I see two potential uses for Hitler. One is to demonize him (to separate him from the rest of humanity as an example of inhuman evil), the other is to apologize for him (to blame his lesser actions on everyone else and deny the worst of the greater ones). Neither is honest.

The usefulness of apology is clear: it allows sympathetic alignment with fascism. A politician could deny the Holocaust, excuse the destruction of Germany, and propose "reforms" that bring back national militariam, and everyone would feel better. A historian could ride the good feeling to popularity.

The usefulness of demonization is clear: a politician could blame the Holocaust on one man, deny that it could ever happen again, and propose "reforms" that would bring back concentration camps for certain classes of people, and everyone else would feel better. A historian could ride the gravy train to Oprah.

So neither one is any less a tool of antidemocracy than the other, and in fact they go hand in hand. Try to find a defense of an act of atrocity, criminality, or just plain stupidity that doesn't include the argument "those other guys are worse." In fact, you often see arguments that go like this: (a) We didn't do it. (B) Everybody does it.
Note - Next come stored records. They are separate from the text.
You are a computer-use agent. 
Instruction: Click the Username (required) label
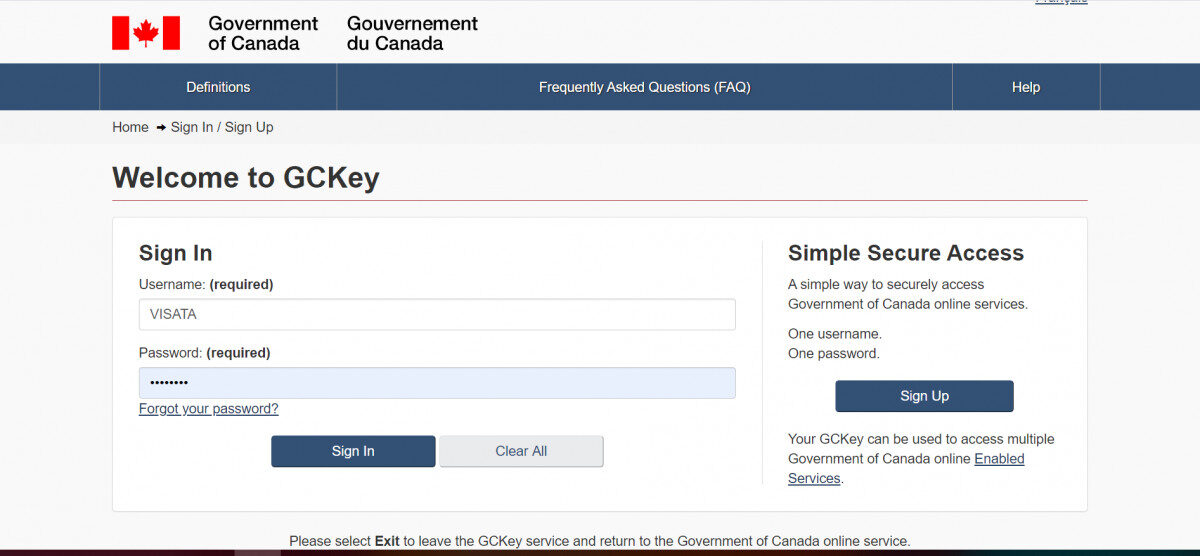click(x=206, y=284)
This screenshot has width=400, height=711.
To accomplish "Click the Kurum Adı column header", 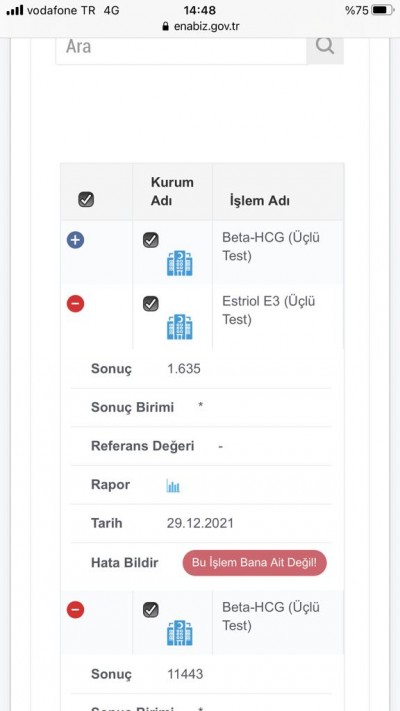I will (x=172, y=191).
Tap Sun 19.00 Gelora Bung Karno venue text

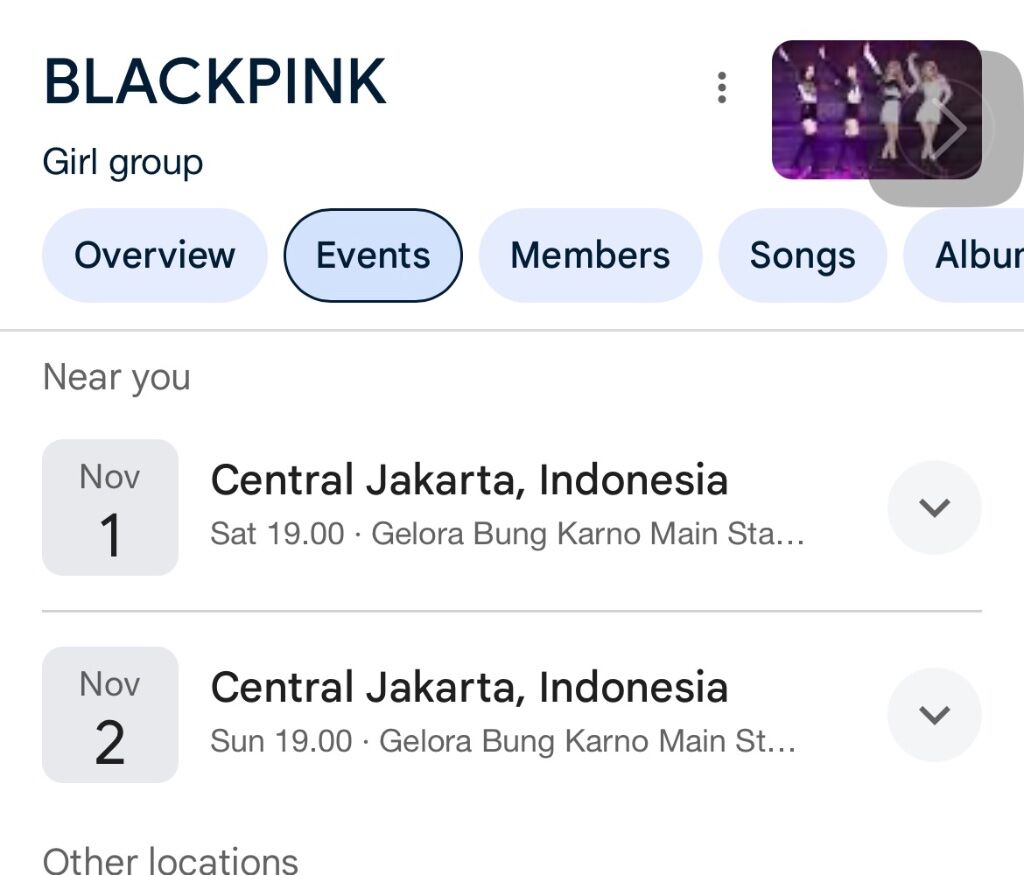click(x=502, y=742)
Do I need to point out that those arguments contradict one another?

The publication of photos from Abu Ghraib ought to clarify once and for all that when soldiers are placed outside the usual battlefield context---but still in the context of a war--- they will often do things they shouldn't. It's also no surprise that when the trusted, "legitimate" sources don't tell the full truth, the only sources of certain information will be the dishonest, manipulative ones. It's easy to argue from an armchair using "known" facts, but the truth isn't always of good quality. Some sources are easier to mock than others, but some degree of discernment is necessary no matter what your source.

In the case of John Kettler's POW camps story, the suspicious sources are antisemites and white racist militias and their spokesmen and sympathizers. But I find it hard to believe that there isn't SOME truth to the story presented here: http://www.the7thfire.com/Politics%20and%20History/us_war_crimes/Eisenhowers_death_camps.htm.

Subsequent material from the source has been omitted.